Daniel Libeskind traite l’exil comme une perte de repères et une
impasse puisque ce jardin est en fait coupé de l’extérieur par des
douves dignes d’une forteresse.
Jardin de l’exil
L’échappée à l’air libre est donc une illusion, et l’exil un
enfermement. Il n’y a pas d’autre issue que de retourner dans les axes souterrains.
5L’AXE DE L’HOLOCAUSTE
Au bout de cet axe, une porte noire et derrière cette porte, une tour de béton plongée dans la
pénombre : la tour de l’holocauste. Des murs nus éclairés seulement par une fente étroite où rentre la
lumière du jour.
L’ancien et le nouveau bâtiment, la tour de l’holocauste, le jardin de l’exil semblent indépendants à
l’extérieur alors qu‘ils sont reliés par un réseau caché de communications.
6LES VIDES
Enfin, « les vides » comme les nomme Daniel Libeskind, sont 6
tours de béton de formes différentes, totalement invisibles de
l’extérieur, qui traversent le bâtiment sur toute sa hauteur. Elles
ne contiennent rien. On n’y rentre pas. Elles incarnent
l’absence.
Un seul de ces vides est accessible aux visiteurs ; c’est le plus
grand ; c’est le vide de la mémoire, recouvert de sortes de pièces
métalliques en forme de visages grimaçants, jonchant le sol et
résonnant sous les pas des spectateurs dans un bruit
assourdissant.
Les vides
LA PORTÉE DE L’ŒUVRE
Dans le musée juif de Berlin, le visiteur est exposé à un choc “violent” : formes brisées, plafonds très
bas, parois non verticales, lumière artificielle… qui le met mal à l’aise pour lui faire ressentir les
expériences du peuple juif et prendre conscience des choses. Ces émotions touchent plus le public que
des mots ou des photographies. Ici, l’architecture fait sens et incarne la mémoire du peuple juif.

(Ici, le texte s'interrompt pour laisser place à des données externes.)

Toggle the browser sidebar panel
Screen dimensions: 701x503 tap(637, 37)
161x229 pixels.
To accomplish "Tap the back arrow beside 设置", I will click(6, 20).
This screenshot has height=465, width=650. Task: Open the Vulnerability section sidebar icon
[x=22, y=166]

Daniel Libeskind : « Le musée juif est conçu comme un emblème dans lequel l’invisible et le visible
sont assemblés et où l’innommable rappelle le nom de ceux qui ont disparu. »
Daniel Libeskind appelle son bâtiment : « Entre les lignes » . Cela se comprend au premier degré par la
présence de toutes ces lignes (la ligne brisée du Blitz, les 3 axes souterrains, les cicatrices des ouvertures
en façade, les lignes en toiture reliant les 6 vides) mais aussi au deuxième degré par l’expression « lire
entre les lignes » par la symbolique de tout ce qui fait sens.

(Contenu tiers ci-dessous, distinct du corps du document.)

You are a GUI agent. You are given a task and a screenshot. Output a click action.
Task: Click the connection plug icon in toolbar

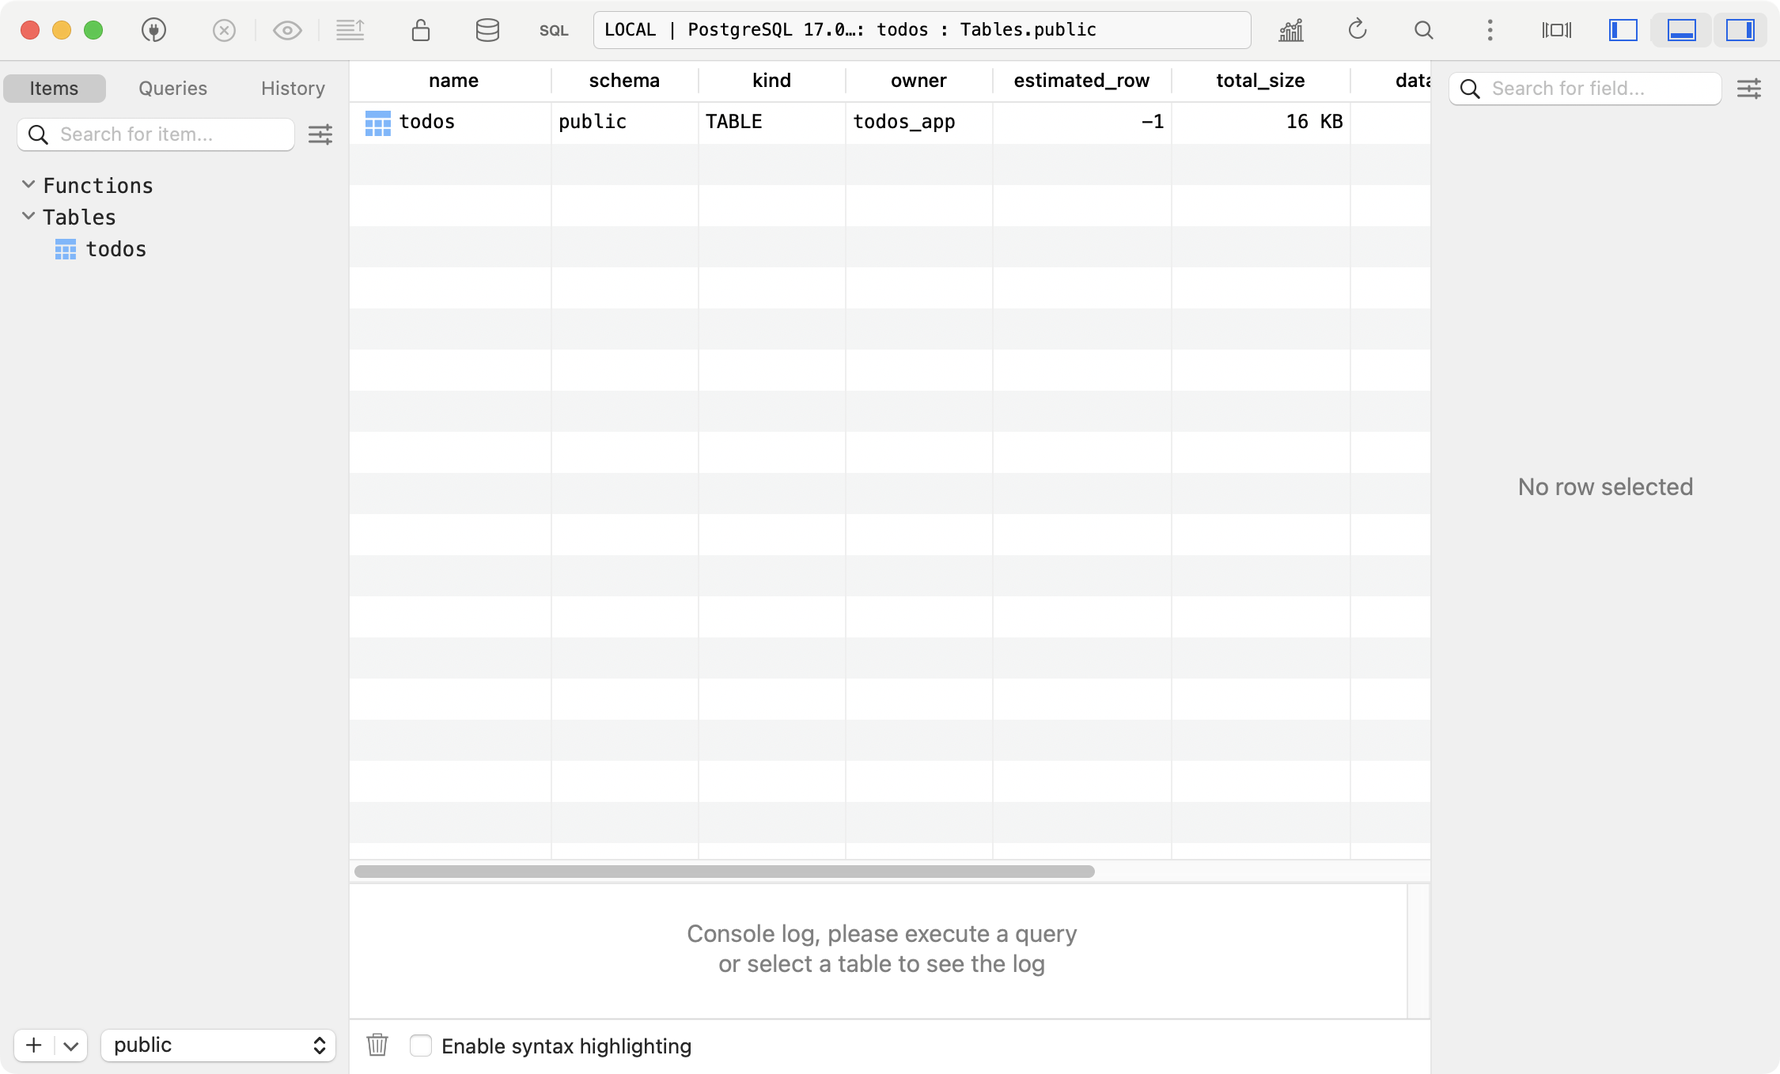pos(153,30)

On peut évoquer en lien avec cette œuvre architecturale l’installation «Personnes » de Daniel Boltansky.
Plasticien contemporain français, né en 1944, à la fois peintre, photographe, sculpteur et cinéaste. Il est
connu pour ses installations, œuvres « in situ ».

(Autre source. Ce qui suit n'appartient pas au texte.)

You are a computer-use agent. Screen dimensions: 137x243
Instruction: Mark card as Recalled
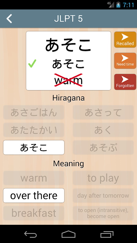pos(125,39)
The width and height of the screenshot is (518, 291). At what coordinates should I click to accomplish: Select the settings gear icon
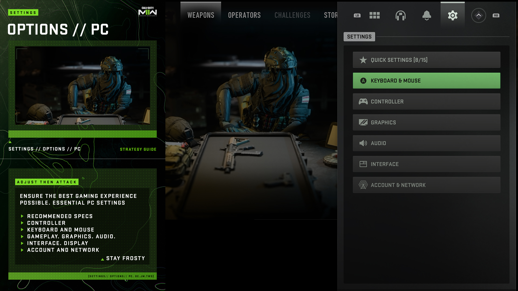tap(452, 15)
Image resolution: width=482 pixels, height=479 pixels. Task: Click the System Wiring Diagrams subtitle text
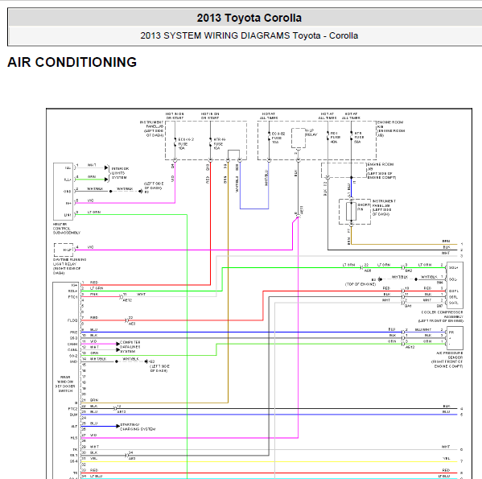pos(249,35)
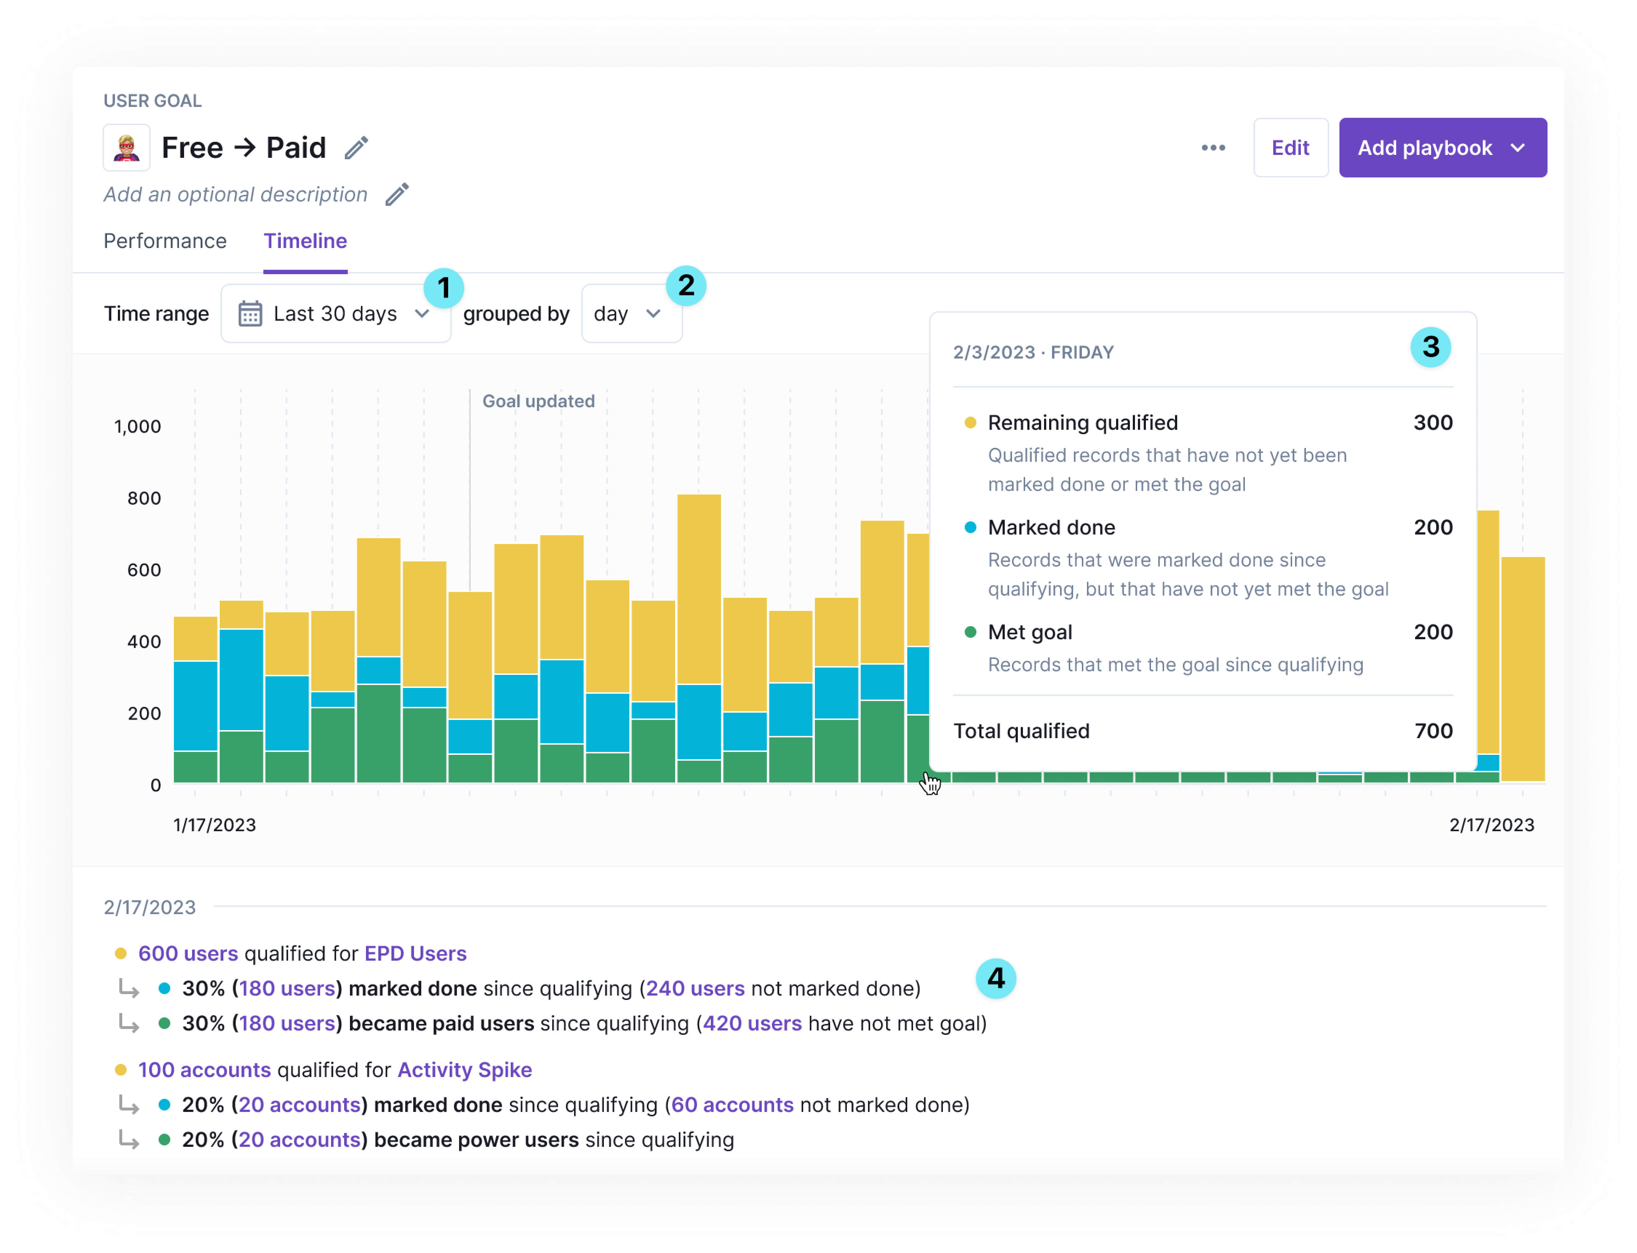Click the tallest yellow bar segment in chart
The width and height of the screenshot is (1637, 1253).
(699, 589)
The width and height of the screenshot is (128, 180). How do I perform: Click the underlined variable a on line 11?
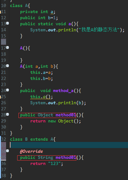coord(52,12)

Cette œuvre a été créée au Grand Palais à Paris, lors de l’hiver 2010.
Des vêtements multicolores sont étalés au sol, formant des rectangles de fripes
alignés et marqués aux quatre angles par des poteaux d’acier noir. Des tubes de
néon suspendus éclairent assez bas ces natures mortes. Toute la nef centrale du
Grand Palais est ainsi tapissée. Dans un coin, au-dessus d’une gigantesque
montagne de vêtements haute de 10 mètres, s’active une grue armée d’un crochet
rouge à cinq doigts qui attrape une poignée de vêtements et les relâche ensuite.
Cette pyramide de chiffons mous évoque un charnier.
Boltanski : « Ces morceaux de tissu symbolisent les corps humains. Et la main
de fer évoque la main de Dieu qui s’apparente au hasard, au jugement
dernier. » Tout cela dans un grand vacarme qui fait penser à des battements de
cœur ou à des trains en mouvement. Cette grande mise en scène rend hommage à
tous ces juifs disparus et interpelle le public.